As CUToday.info reported, Wong was charged with embezzling nearly $10 million from the credit union by the U.S. Attorney’s Office for the Southern District of New York, and has since entered a guilty plea. According to prosecutors, Wong, 62, allegedly used $3 million of the money to buy New York State lottery tickets.
The U.S. Attorney has charged Wong with embezzling from the credit union by submitting false invoices for dental work and other expenses. Wong allegedly also "obtained numerous other payments from the credit union under suspicious or questionable circumstances" from at least 2013 through January 2018, according to a released statement from U.S. Attorney Geoffrey Berm.

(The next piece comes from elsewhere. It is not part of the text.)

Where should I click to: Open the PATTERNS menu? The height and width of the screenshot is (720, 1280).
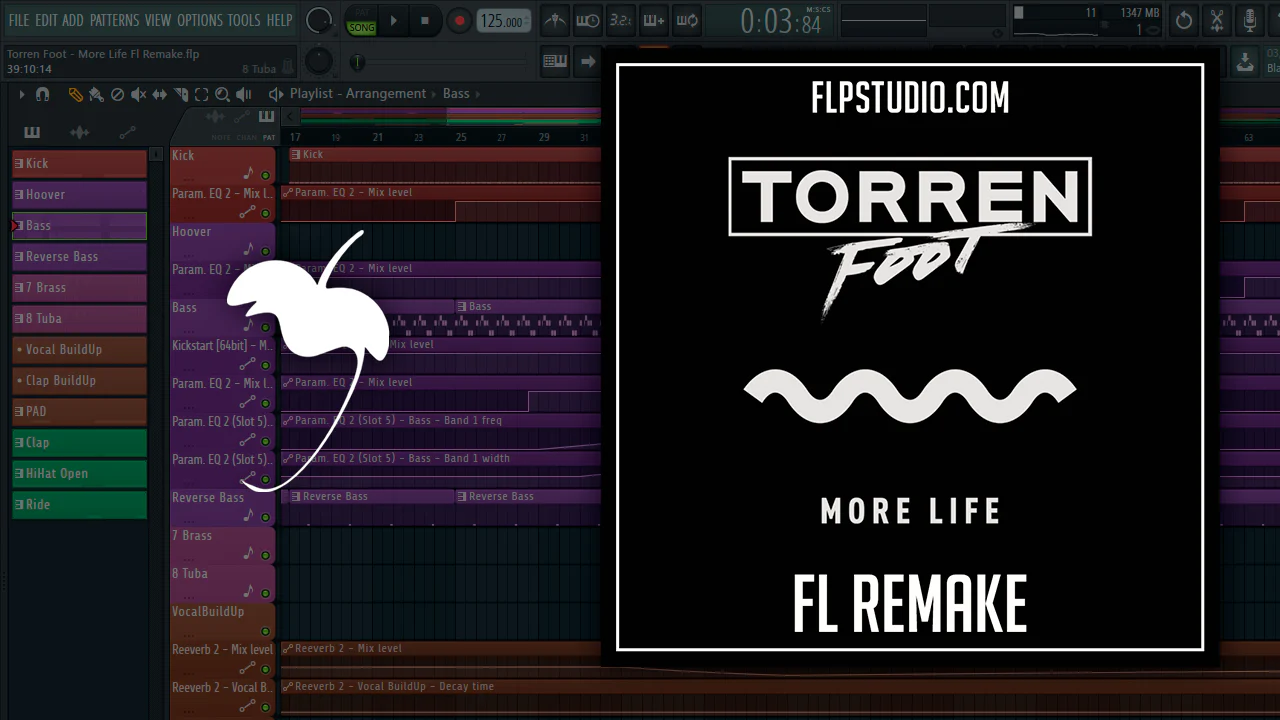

He is scheduled to be sentenced in April and has already been ordered to pay $9.8-million in restitution.
TheChiefLeader.com has reported that the credit union’s longtime general counsel, Thomas Siciliano, has departed the credit union and has been replaced by an outside law firm.
Directors File Suit
Members of the credit union’s supervisory committee and board of directors were all dismissed by regulators in the wake of the discovery of the embezzlement, and seven members of the board have since filed suit in Manhattan Supreme Court.

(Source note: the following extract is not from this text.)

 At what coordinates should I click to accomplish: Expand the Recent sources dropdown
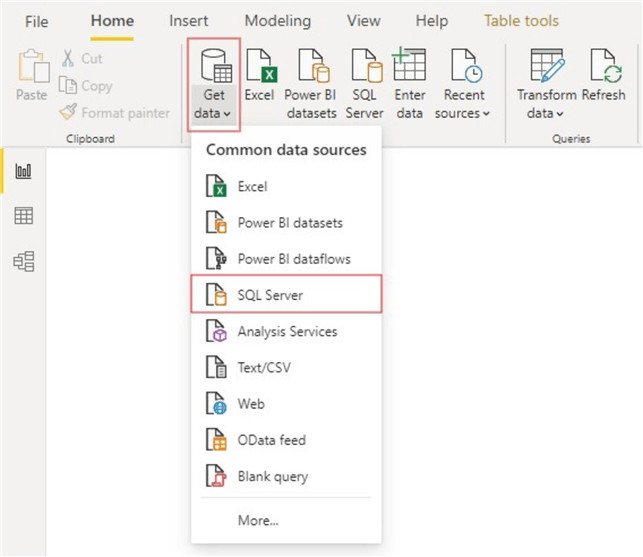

The directors’ suit alleges they were dismissed without required due process, which includes an administrative hearing to defend themselves against the allegations that were leveled by state regulators, TheChiefLeader.com reported. “(The suit) maintained their firing came just as the board was making progress in its own internal investigation that started 13 months ago when it was served with Federal subpoenas in the Wong case,” the publication added.

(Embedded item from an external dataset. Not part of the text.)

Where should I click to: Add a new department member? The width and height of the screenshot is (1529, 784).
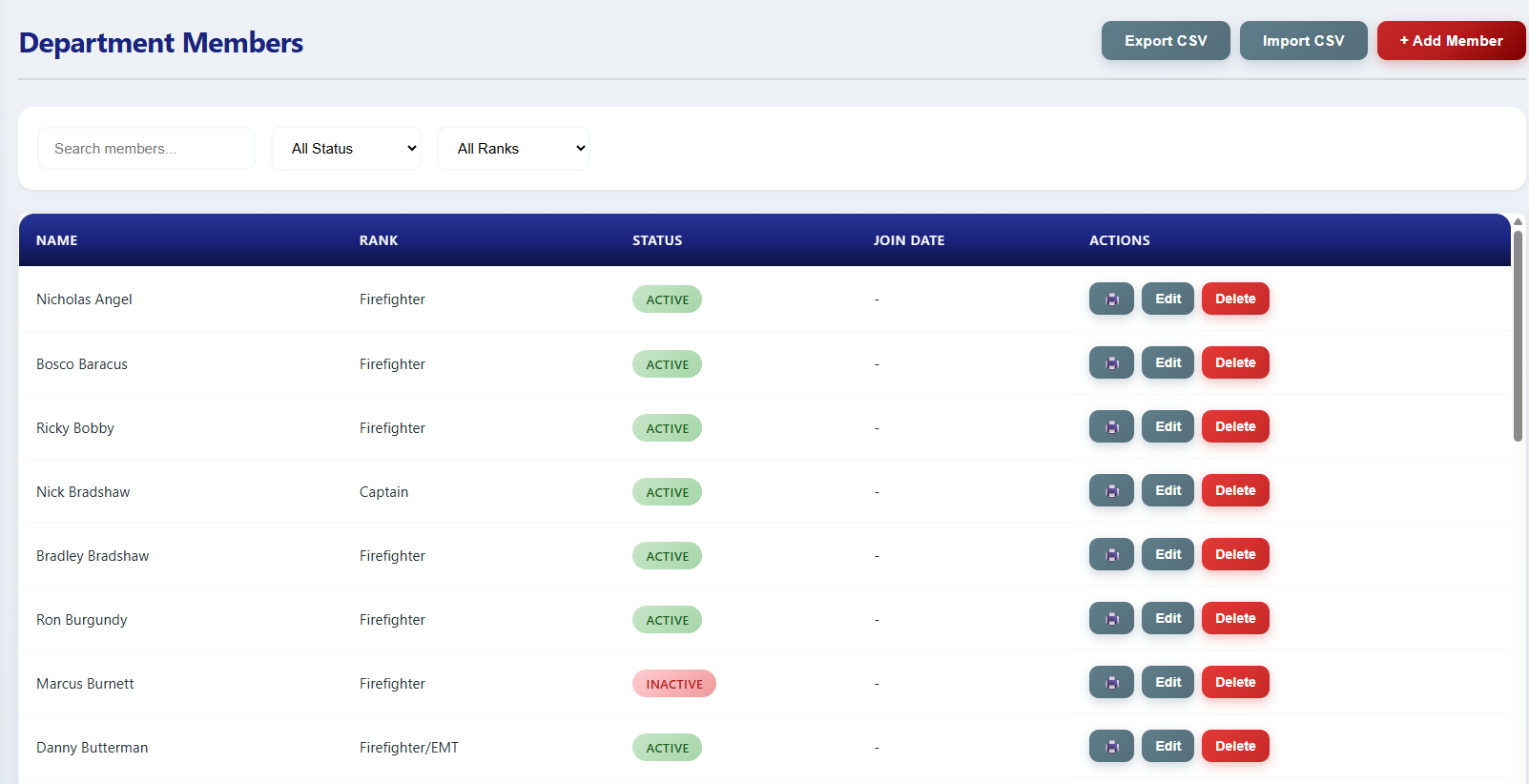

“While there was no reference to a criminal conspiracy in Mr. Wong’s plea agreement, in several places in the filings describing his criminal actions, prosecutors referred to him ‘agreeing with one or more others to engage’ in the actions to which he pled guilty,” TheChiefLeader.com reported.
Conflict of Interest?
In addition, the plea agreement states Wong had made “donations to charitable organizations in violation of the credit union’s conflict of interest policy” and that he had been in “possession and purchased from a former Credit Union Supervisory Committee member and his spouse a controlled substance for personal use,” TheChiefLeader.com reported.
According to TheChiefLeader.com, a former member of the board who is in a plaintiff in the lawsuit sent a statement to the publication that stated, “The recent termination of a high-level officer should be an indication of how pervasive the fraud was. Those responsible for reporting to the board failed to do so and in effect the fraud was hidden from us.”
Municipal CU has since named Mark A. Ricca as its new president/CEO.